W: NPR's Frank Langfitt is with the Ugandan troops on the front lines of Mogadishu, and here's what it sounds like.

(SOUNDBITE OF GUNFIRE)

: Frank, tell us more about where you are and what, exactly, we're hearing there.

FRANK LANGFITT: It's interesting. The city is full of these. They were once beautiful houses. I'm looking at a shade tree and a big courtyard, but of course it's been shot to pieces. There's rubble all over the courtyard. There's a big hole in the wall and then, still shrapnel from a rocket-propelled grenade.
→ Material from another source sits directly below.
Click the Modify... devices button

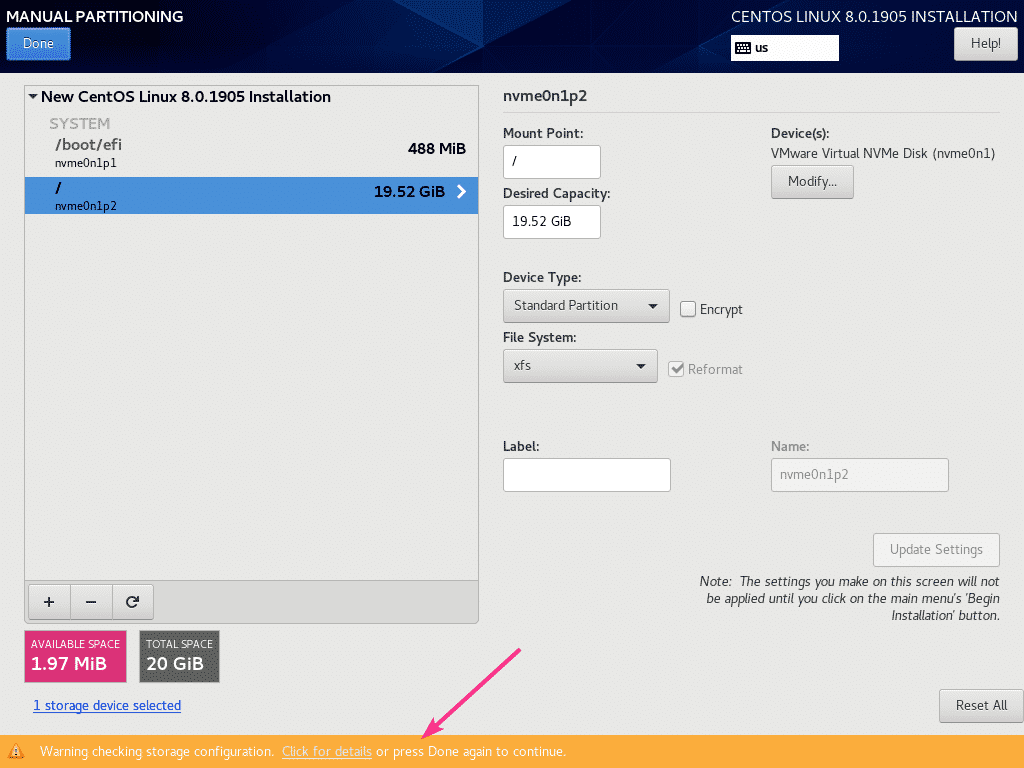(x=811, y=181)
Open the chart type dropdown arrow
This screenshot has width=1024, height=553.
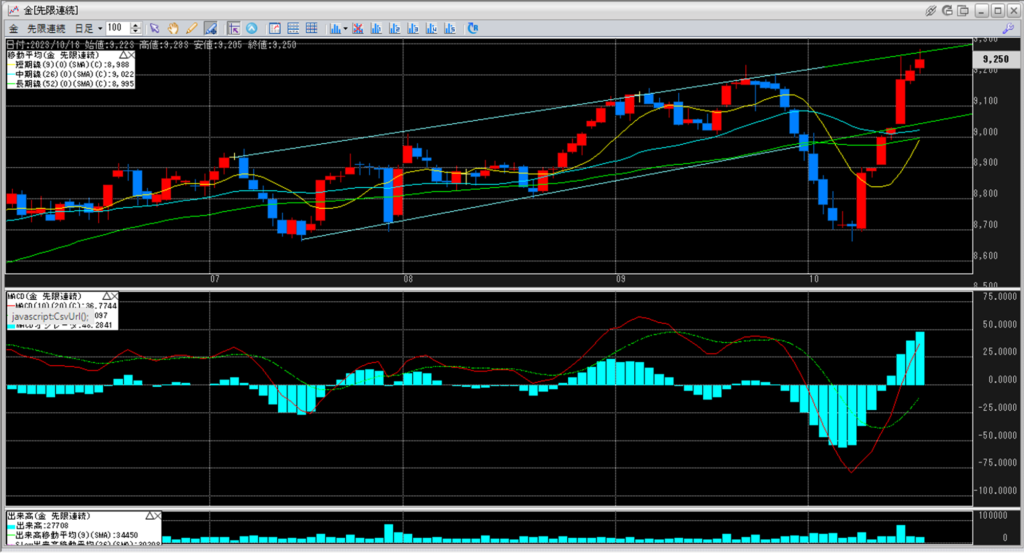tap(345, 27)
And if you look around, it's a beautiful, starry night, and there are no lights around because, of course, Somalia has collapsed as a state and has very little electricity.

: The fighting that we heard, what's the nature of this? Are these large armies, commandos? What's going on?
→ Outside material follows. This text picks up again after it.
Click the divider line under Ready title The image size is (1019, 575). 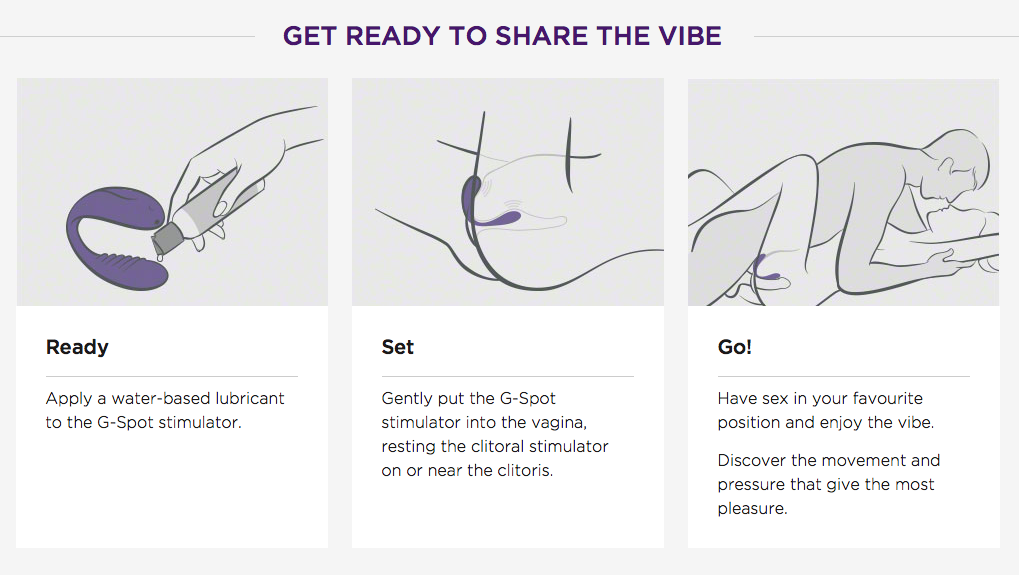click(172, 376)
LANGFITT: We even found a place where there was asphalt. And underneath it, there was a four-foot-deep tank trap. And the idea is if a tank went over it, it would fall in. There was a fair bit of mortar fire and bullets going by. The group of soldiers that we were talking to, they lost one person this morning and about eight were injured.

: Two questions for you, Frank: Who are these Islamist fighters? And we noted that this effort is funded, in part, by the American taxpayer. Why is the United States involved in this?

LANGFITT: They haven't gone much beyond the border so far, but they did take credit for attacking Uganda over the summer, and killed 70 people in a couple of bombings. And so the U.S. is concerned about an expanded war in East Africa, and concern that this could become a breeding ground for terrorism.

: Who's winning this war?

LANGFITT: Ugandans are jungle fighters. They're adapting to a really different kind of environment. They have about 8,000 troops now. The U.N. has approved another 4,000, but it's not clear when they'll come here.

: How close to the battle do you actually get, Frank?

LANGFITT: Very close, within about 50 meters. Close enough that earlier, when we were out tonight, you know, we saw bullets hitting the walls above our heads.

: That was NPR's Frank Langfitt with African Union troops on the front line in Somalia's capital, Mogadishu. Frank, please say safe.

LANGFITT: Thanks, Michele.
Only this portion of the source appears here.